Edwin Abbott, a well-known author of English school textbooks of the late nineteenth century, did not think that the only note of merit attributed to him in our time would be this magnificent booklet. Even Einstein recognized its value as a precursor to the Fourth Dimension.
The book can simply be divided into two main parts: the first, where the protagonist (a Square, a lawyer and mathematician), talks about the world of « Flatland », or the plane. In it, only two dimensions exist, and therefore all the « human beings » as our angular character calls them, are geometric figures. There is a hierarchical Order and Laws that regulate life in this flat world: the Isosceles triangles are workers or soldiers, dangerous for their point and lack of intelligence (the wider the angles, the more developed the intelligence), the Equilateral triangles are the bourgeois, the Squares and subsequent regular Polygons are the aristocracy (in English « square » = « squire »), up to the Ecclesiastical class, the Circles, or figures whose sides can no longer be counted. The figure with the most power is the Supreme Circle, « to which ten thousand sides are always attributed as a courtesy ». The presentation of this world continues with Women, straight lines, with methods to recognize each other, since everything seen within a plane is nothing but a straight line, and all the other things that make you smile at the idea that there might be an analogy with your world.
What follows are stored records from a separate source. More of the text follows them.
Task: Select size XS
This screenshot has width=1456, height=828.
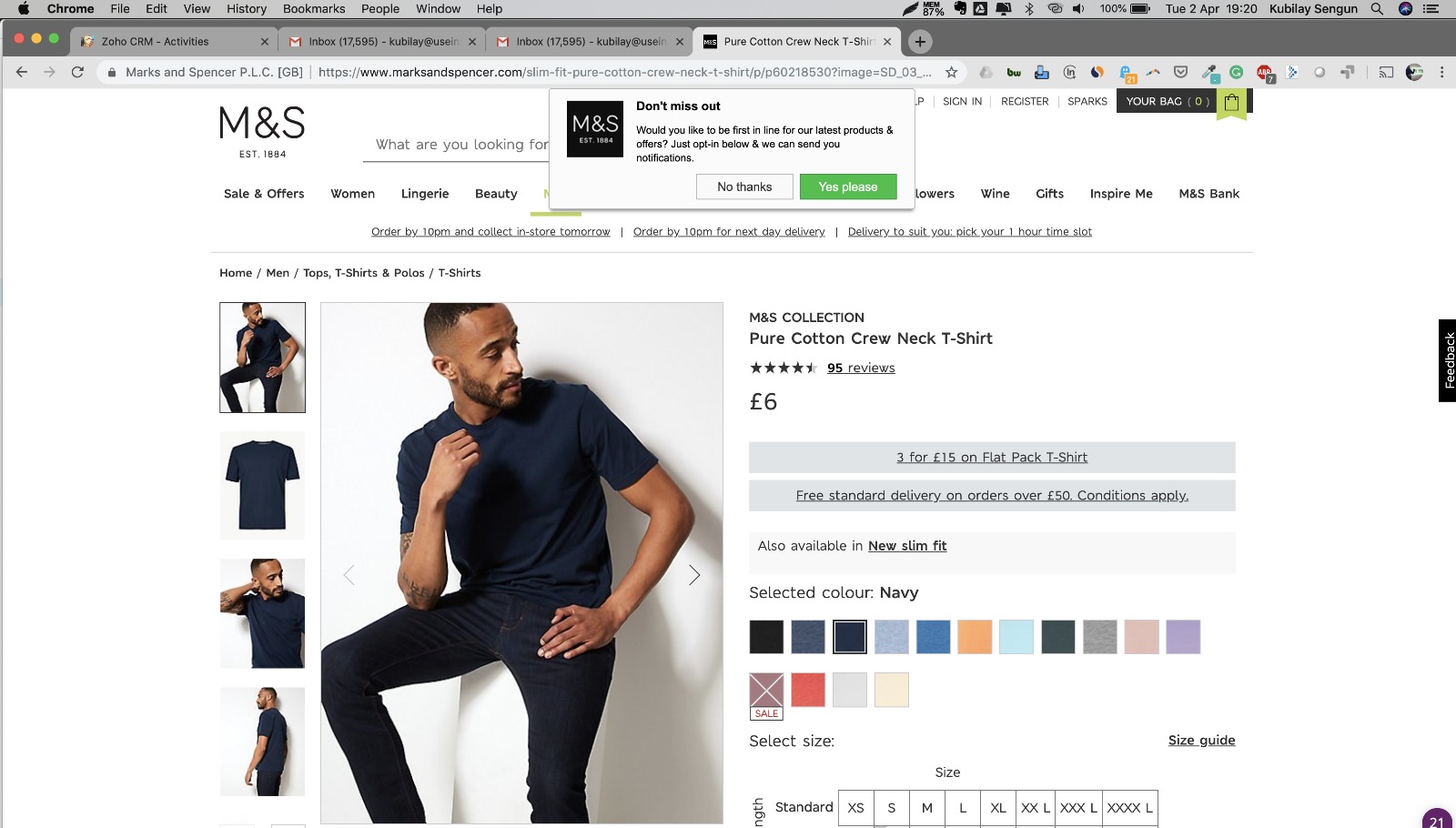Action: [855, 808]
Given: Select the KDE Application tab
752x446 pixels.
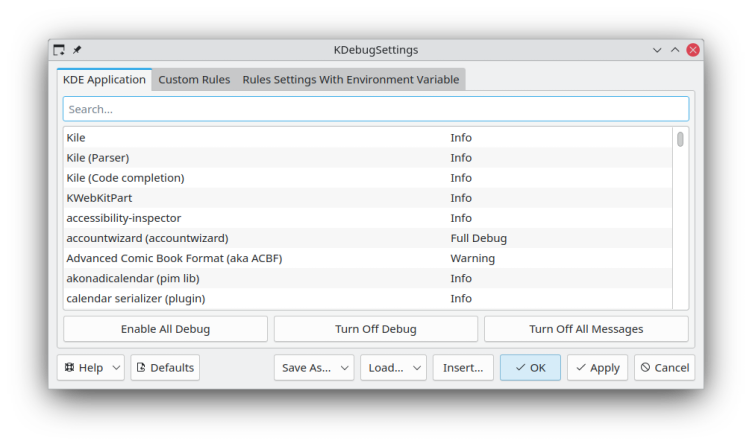Looking at the screenshot, I should tap(104, 80).
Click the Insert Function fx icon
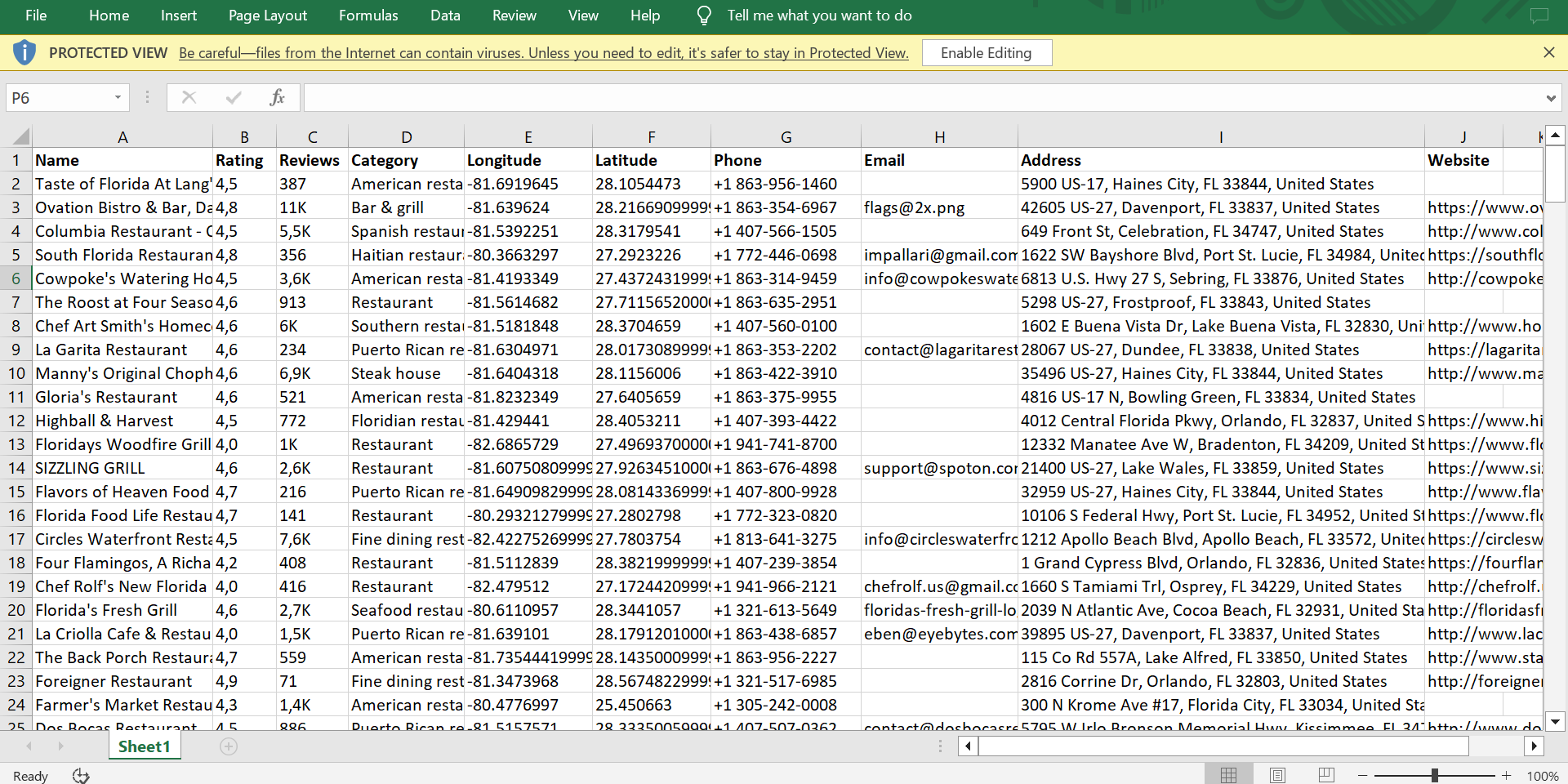Screen dimensions: 1568x784 point(277,98)
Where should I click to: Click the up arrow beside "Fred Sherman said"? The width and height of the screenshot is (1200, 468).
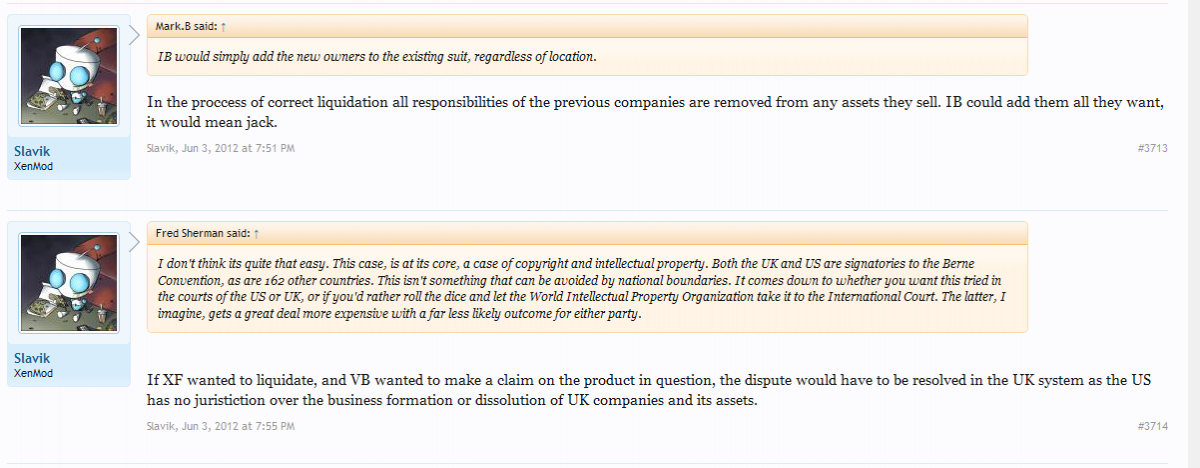coord(258,234)
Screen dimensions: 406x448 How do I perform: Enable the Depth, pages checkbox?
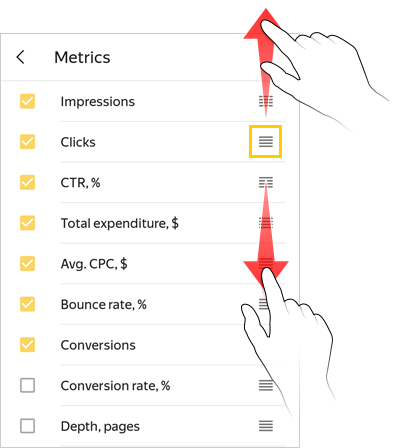click(27, 426)
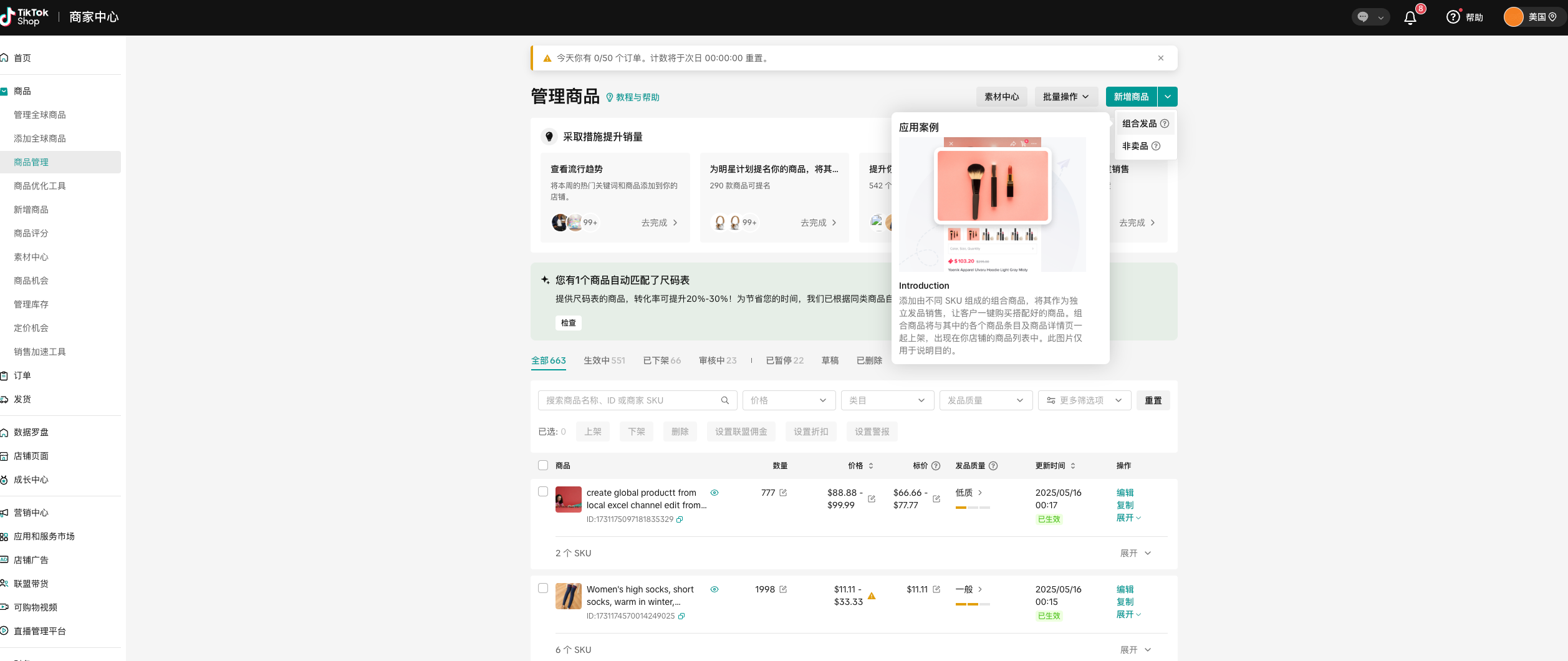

The second part consists of the discovery of other Dimensions. First, the line, ruled by a King, then the Space of three Dimensions prophesied by a sphere, and finally the point, the zero dimensions. Becoming aware of the different dimensions, our hero surpasses his Teacher, the Sphere, hypothesizing a Fourth, a Fifth, innumerable dimensions! And here the boundary is crossed, we begin to talk about scientific and philosophical actuality.
Indeed, the square is incredulous when the Sphere enters his plane (but he knew no other places, so he conceived it as space). He cannot conceive another dimension, he does not see it. And these are the questions that I think every reader asks themselves: Does a Fourth Dimension exist? Perhaps we do not see it, but will there be someone to show it, even though, as the Square demonstrates, it is impossible to prove the existence of an additional dimension in a place that lacks it? Moreover, what will this Fourth Dimension be? These are the questions that have made the book famous. But in my opinion, there is more beneath this layer of science and philosophy.
The description of Flatland is meticulous, the result of a language that dates back to the late 1800s, and which the translator has well preserved. It is refined, cultured, in my opinion very square, perfect, it shows us Abbott's ability to explain, it would be understood even by «the least gifted of Spaceland's inhabitants». Such register projects us into a first part that seems like a manual of Flatland society, which reveals itself to the attentive reader as a transposition of English society. It's an irony not really hidden, let's say, a way to make you smile, but also to reflect. Abbott perfectly explains the Flat world.
In my opinion, this book allows the mind to open, to see things from another perspective, to become aware of one's prejudices, to aim towards the Fourth.